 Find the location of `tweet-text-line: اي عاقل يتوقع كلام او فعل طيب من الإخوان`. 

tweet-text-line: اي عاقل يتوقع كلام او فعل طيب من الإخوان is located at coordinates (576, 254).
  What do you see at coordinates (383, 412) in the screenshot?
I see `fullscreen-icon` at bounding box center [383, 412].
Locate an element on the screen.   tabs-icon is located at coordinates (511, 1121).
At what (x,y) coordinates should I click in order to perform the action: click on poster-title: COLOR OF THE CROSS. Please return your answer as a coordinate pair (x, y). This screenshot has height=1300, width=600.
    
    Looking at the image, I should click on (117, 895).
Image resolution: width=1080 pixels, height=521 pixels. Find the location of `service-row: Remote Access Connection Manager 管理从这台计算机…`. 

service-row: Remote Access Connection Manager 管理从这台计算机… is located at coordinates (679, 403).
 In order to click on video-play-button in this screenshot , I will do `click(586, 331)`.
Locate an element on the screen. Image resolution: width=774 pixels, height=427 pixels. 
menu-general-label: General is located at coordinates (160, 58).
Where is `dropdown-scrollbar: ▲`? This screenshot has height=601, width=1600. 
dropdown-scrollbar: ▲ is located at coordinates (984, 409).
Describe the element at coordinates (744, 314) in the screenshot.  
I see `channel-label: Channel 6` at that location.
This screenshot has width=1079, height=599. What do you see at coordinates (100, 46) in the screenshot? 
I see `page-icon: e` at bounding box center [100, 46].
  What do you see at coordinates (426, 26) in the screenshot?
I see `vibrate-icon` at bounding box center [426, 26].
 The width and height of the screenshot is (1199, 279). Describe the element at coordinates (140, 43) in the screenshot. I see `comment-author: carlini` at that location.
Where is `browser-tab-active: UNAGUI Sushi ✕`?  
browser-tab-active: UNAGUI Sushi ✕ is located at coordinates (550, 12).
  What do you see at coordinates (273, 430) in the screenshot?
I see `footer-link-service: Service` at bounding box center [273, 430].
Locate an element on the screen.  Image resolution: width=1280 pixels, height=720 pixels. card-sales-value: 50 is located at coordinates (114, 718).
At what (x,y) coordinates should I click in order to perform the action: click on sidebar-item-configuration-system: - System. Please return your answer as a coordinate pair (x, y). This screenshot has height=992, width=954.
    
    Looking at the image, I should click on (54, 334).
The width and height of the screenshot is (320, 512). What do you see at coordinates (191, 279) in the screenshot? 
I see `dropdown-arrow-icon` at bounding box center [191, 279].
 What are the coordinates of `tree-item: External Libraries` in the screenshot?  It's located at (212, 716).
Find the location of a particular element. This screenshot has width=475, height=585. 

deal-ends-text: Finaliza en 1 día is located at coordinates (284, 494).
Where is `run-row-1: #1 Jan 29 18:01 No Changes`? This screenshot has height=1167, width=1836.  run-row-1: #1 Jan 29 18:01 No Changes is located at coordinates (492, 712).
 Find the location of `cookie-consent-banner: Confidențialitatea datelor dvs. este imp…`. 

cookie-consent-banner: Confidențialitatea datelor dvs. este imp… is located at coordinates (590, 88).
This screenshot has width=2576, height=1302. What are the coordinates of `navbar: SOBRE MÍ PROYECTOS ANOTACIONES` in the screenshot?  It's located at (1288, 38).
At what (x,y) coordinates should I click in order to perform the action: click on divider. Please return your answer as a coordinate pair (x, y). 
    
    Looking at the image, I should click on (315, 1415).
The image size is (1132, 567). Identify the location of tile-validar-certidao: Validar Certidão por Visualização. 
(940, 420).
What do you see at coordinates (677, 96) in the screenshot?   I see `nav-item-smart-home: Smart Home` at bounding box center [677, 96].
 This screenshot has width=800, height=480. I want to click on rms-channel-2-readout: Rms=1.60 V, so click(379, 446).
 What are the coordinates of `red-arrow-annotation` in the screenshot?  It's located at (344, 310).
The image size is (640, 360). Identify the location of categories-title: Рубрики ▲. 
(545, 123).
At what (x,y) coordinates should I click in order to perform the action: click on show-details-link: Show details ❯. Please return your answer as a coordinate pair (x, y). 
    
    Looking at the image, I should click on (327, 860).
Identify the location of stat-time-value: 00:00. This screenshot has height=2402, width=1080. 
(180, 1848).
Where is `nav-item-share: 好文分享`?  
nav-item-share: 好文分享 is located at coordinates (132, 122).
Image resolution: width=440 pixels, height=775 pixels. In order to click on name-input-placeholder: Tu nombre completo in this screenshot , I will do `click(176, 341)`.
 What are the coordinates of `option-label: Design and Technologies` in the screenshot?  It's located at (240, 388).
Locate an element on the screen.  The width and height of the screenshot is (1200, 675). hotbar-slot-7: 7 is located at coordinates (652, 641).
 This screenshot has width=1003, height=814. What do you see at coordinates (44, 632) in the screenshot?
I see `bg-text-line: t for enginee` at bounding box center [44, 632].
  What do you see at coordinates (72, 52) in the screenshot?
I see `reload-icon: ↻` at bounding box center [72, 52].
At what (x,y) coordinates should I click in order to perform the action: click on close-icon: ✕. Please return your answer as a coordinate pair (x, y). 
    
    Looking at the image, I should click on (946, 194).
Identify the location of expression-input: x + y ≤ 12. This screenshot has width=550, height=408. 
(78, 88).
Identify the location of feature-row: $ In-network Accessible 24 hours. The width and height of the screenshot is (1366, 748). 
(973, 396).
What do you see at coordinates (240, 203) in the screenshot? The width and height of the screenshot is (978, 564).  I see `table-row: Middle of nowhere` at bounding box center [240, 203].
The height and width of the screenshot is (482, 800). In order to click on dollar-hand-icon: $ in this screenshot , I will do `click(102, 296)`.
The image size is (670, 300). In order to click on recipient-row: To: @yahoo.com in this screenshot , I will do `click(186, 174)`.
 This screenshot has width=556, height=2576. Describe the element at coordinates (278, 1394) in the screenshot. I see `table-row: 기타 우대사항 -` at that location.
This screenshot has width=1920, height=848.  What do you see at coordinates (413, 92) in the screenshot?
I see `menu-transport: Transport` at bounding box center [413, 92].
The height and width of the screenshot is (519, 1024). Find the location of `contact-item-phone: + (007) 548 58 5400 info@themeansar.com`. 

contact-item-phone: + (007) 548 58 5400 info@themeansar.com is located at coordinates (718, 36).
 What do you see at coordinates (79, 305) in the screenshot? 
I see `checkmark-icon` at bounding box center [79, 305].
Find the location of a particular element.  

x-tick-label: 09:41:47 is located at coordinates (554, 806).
^^^^
### What to produce
Output all of the rows above verbatim, changing nothing.

### Result
 Find the location of `tweet-text-line: اي عاقل يتوقع كلام او فعل طيب من الإخوان`. 

tweet-text-line: اي عاقل يتوقع كلام او فعل طيب من الإخوان is located at coordinates (576, 254).
  What do you see at coordinates (383, 412) in the screenshot?
I see `fullscreen-icon` at bounding box center [383, 412].
Locate an element on the screen.   tabs-icon is located at coordinates (511, 1121).
At what (x,y) coordinates should I click in order to perform the action: click on poster-title: COLOR OF THE CROSS. Please return your answer as a coordinate pair (x, y). This screenshot has height=1300, width=600.
    
    Looking at the image, I should click on (117, 895).
Image resolution: width=1080 pixels, height=521 pixels. Find the location of `service-row: Remote Access Connection Manager 管理从这台计算机…`. 

service-row: Remote Access Connection Manager 管理从这台计算机… is located at coordinates (679, 403).
 In order to click on video-play-button in this screenshot , I will do `click(586, 331)`.
Locate an element on the screen. Image resolution: width=774 pixels, height=427 pixels. 
menu-general-label: General is located at coordinates (160, 58).
Where is `dropdown-scrollbar: ▲`? This screenshot has height=601, width=1600. 
dropdown-scrollbar: ▲ is located at coordinates (984, 409).
Describe the element at coordinates (744, 314) in the screenshot.  
I see `channel-label: Channel 6` at that location.
This screenshot has width=1079, height=599. What do you see at coordinates (100, 46) in the screenshot? 
I see `page-icon: e` at bounding box center [100, 46].
  What do you see at coordinates (426, 26) in the screenshot?
I see `vibrate-icon` at bounding box center [426, 26].
 The width and height of the screenshot is (1199, 279). Describe the element at coordinates (140, 43) in the screenshot. I see `comment-author: carlini` at that location.
Where is `browser-tab-active: UNAGUI Sushi ✕`?  
browser-tab-active: UNAGUI Sushi ✕ is located at coordinates (550, 12).
  What do you see at coordinates (273, 430) in the screenshot?
I see `footer-link-service: Service` at bounding box center [273, 430].
Locate an element on the screen.  Image resolution: width=1280 pixels, height=720 pixels. card-sales-value: 50 is located at coordinates (114, 718).
At what (x,y) coordinates should I click in order to perform the action: click on sidebar-item-configuration-system: - System. Please return your answer as a coordinate pair (x, y). This screenshot has height=992, width=954.
    
    Looking at the image, I should click on (54, 334).
The width and height of the screenshot is (320, 512). What do you see at coordinates (191, 279) in the screenshot? 
I see `dropdown-arrow-icon` at bounding box center [191, 279].
 What are the coordinates of `tree-item: External Libraries` in the screenshot?  It's located at (212, 716).
Find the location of a particular element. This screenshot has width=475, height=585. 

deal-ends-text: Finaliza en 1 día is located at coordinates (284, 494).
Where is `run-row-1: #1 Jan 29 18:01 No Changes`? This screenshot has height=1167, width=1836.  run-row-1: #1 Jan 29 18:01 No Changes is located at coordinates (492, 712).
 Find the location of `cookie-consent-banner: Confidențialitatea datelor dvs. este imp…`. 

cookie-consent-banner: Confidențialitatea datelor dvs. este imp… is located at coordinates (590, 88).
This screenshot has width=2576, height=1302. What are the coordinates of `navbar: SOBRE MÍ PROYECTOS ANOTACIONES` in the screenshot?  It's located at (1288, 38).
At what (x,y) coordinates should I click in order to perform the action: click on divider. Please return your answer as a coordinate pair (x, y). 
    
    Looking at the image, I should click on (315, 1415).
The image size is (1132, 567). Identify the location of tile-validar-certidao: Validar Certidão por Visualização. 
(940, 420).
What do you see at coordinates (677, 96) in the screenshot?   I see `nav-item-smart-home: Smart Home` at bounding box center [677, 96].
 This screenshot has width=800, height=480. I want to click on rms-channel-2-readout: Rms=1.60 V, so click(379, 446).
 What are the coordinates of `red-arrow-annotation` in the screenshot?  It's located at (344, 310).
The image size is (640, 360). Identify the location of categories-title: Рубрики ▲. 
(545, 123).
At what (x,y) coordinates should I click in order to perform the action: click on show-details-link: Show details ❯. Please return your answer as a coordinate pair (x, y). 
    
    Looking at the image, I should click on (327, 860).
Identify the location of stat-time-value: 00:00. This screenshot has height=2402, width=1080. 
(180, 1848).
Where is `nav-item-share: 好文分享`?  
nav-item-share: 好文分享 is located at coordinates (132, 122).
Image resolution: width=440 pixels, height=775 pixels. In order to click on name-input-placeholder: Tu nombre completo in this screenshot , I will do `click(176, 341)`.
 What are the coordinates of `option-label: Design and Technologies` in the screenshot?  It's located at (240, 388).
Locate an element on the screen.  The width and height of the screenshot is (1200, 675). hotbar-slot-7: 7 is located at coordinates (652, 641).
 This screenshot has width=1003, height=814. What do you see at coordinates (44, 632) in the screenshot?
I see `bg-text-line: t for enginee` at bounding box center [44, 632].
  What do you see at coordinates (72, 52) in the screenshot?
I see `reload-icon: ↻` at bounding box center [72, 52].
At what (x,y) coordinates should I click in order to perform the action: click on close-icon: ✕. Please return your answer as a coordinate pair (x, y). 
    
    Looking at the image, I should click on (946, 194).
Identify the location of expression-input: x + y ≤ 12. This screenshot has width=550, height=408. 
(78, 88).
Identify the location of feature-row: $ In-network Accessible 24 hours. The width and height of the screenshot is (1366, 748). 
(973, 396).
What do you see at coordinates (240, 203) in the screenshot? The width and height of the screenshot is (978, 564).  I see `table-row: Middle of nowhere` at bounding box center [240, 203].
The height and width of the screenshot is (482, 800). In order to click on dollar-hand-icon: $ in this screenshot , I will do `click(102, 296)`.
The image size is (670, 300). In order to click on recipient-row: To: @yahoo.com in this screenshot , I will do `click(186, 174)`.
 This screenshot has width=556, height=2576. Describe the element at coordinates (278, 1394) in the screenshot. I see `table-row: 기타 우대사항 -` at that location.
This screenshot has width=1920, height=848.  What do you see at coordinates (413, 92) in the screenshot?
I see `menu-transport: Transport` at bounding box center [413, 92].
The height and width of the screenshot is (519, 1024). Find the location of `contact-item-phone: + (007) 548 58 5400 info@themeansar.com`. 

contact-item-phone: + (007) 548 58 5400 info@themeansar.com is located at coordinates (718, 36).
 What do you see at coordinates (79, 305) in the screenshot? 
I see `checkmark-icon` at bounding box center [79, 305].
Find the location of a particular element.  

x-tick-label: 09:41:47 is located at coordinates (554, 806).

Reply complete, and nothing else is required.